In 1860 Sallie A. Brock, as she was usually known, was a tutor in a household in King and Queen County. At the outbreak of the Civil War she returned to her parents in Richmond. Brock’s two brothers served as doctors for the Confederate army, and she contributed to the cause herself by nursing, knitting, and rolling bandages. She was acutely aware of the war’s effect on the residents of the city. Brock experienced the anxiety of the average citizen forced to learn about political and military situations through a combination of unreliable rumors and newspaper reports. After her mother died in 1864, she took charge of her father’s household.

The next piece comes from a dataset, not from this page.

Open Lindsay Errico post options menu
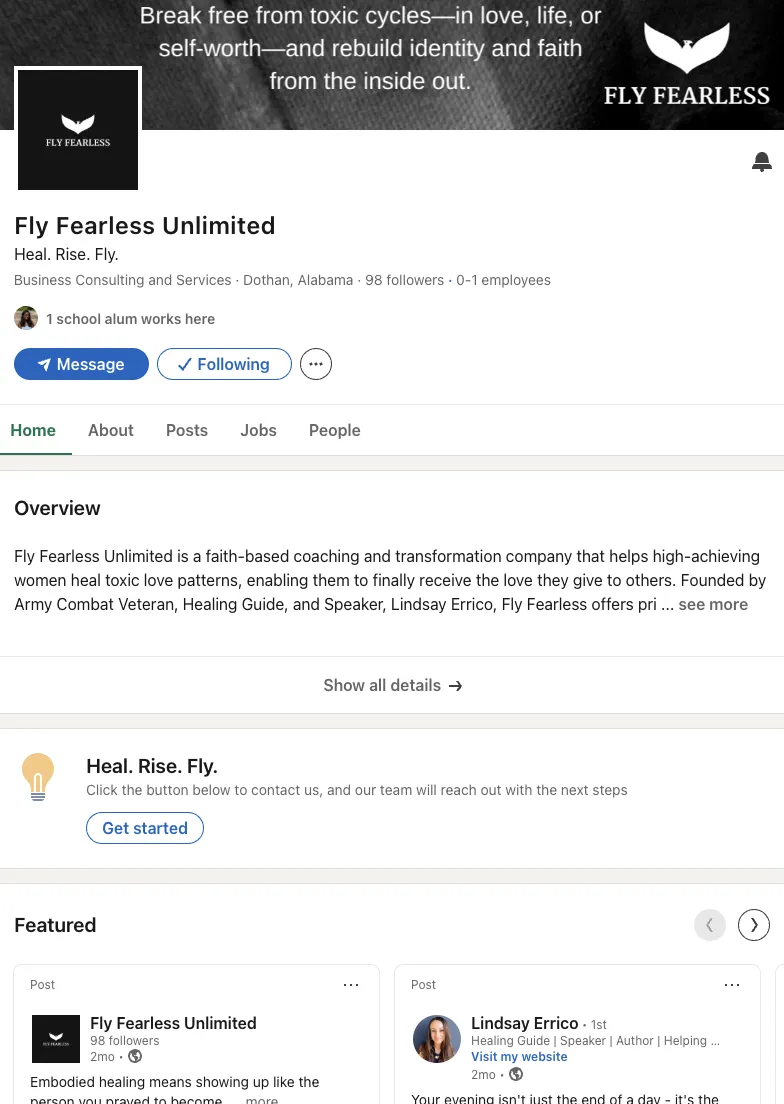 (x=732, y=985)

At the end of the war Brock tapped her literary skills in an attempt to earn money. Later, in her only published novel, she described a governess who supplemented her income by writing magazine fiction under an assumed name. Perhaps Brock had also been writing in this way, but the first evidence of her career dates from a visit to New York City during the summer of 1865, when she began a manuscript recounting her experiences in wartime Richmond. The volume appeared in 1867 as Richmond During the War: Four Years of Personal Observation. Released under the pseudonym A Richmond Lady, it is an intelligent interpretation of the Civil War as experienced by a woman in the Confederate capital. Brock’s grasp of the events that led to war and her analysis of its progress are accurate, well considered, and surprisingly conciliatory. Her presentation is alternately comprehensive and anecdotal and provides both an overall view and detailed stories of how food shortages, the booming population, crime, stress, and chaos affected the city and its citizens. Brock’s biases and convictions are typical of a woman of her time and social position and only sporadically distract the modern reader from the story. The book remains in print, a tribute to its enduring value as a frequently cited source for events and everyday life in the capital of the Confederacy.
The success of Richmond During the War spurred Brock to other work. In 1869 she gathered the most significant poetry that southerners had written about the Civil War into an anthology entitled The Southern Amaranth: A Carefully Selected Collection of Poems Growing out of and in Reference to the Late War, published for the benefit of a ladies’ memorial association to aid in the reinterment of Confederate soldiers in the South. Brock included four of her own poems, one under the name Virginia Madison, a pseudonym she sometimes used that referred to her birthplace. Her best-known work in the collection was “Stonewall Jackson’s Pall.” Early critics considered The Southern Amaranth one of the best southern collections inspired by the Civil War. In 1869 Brock began organizing another poetry anthology to be entitled American Poets in Their Poetry that juxtaposed brief biographies of major American poets with their favorite example of their own verse. Although this work is listed under variant titles in several reference works as having been published, no examples have been located, and the volume may never have appeared.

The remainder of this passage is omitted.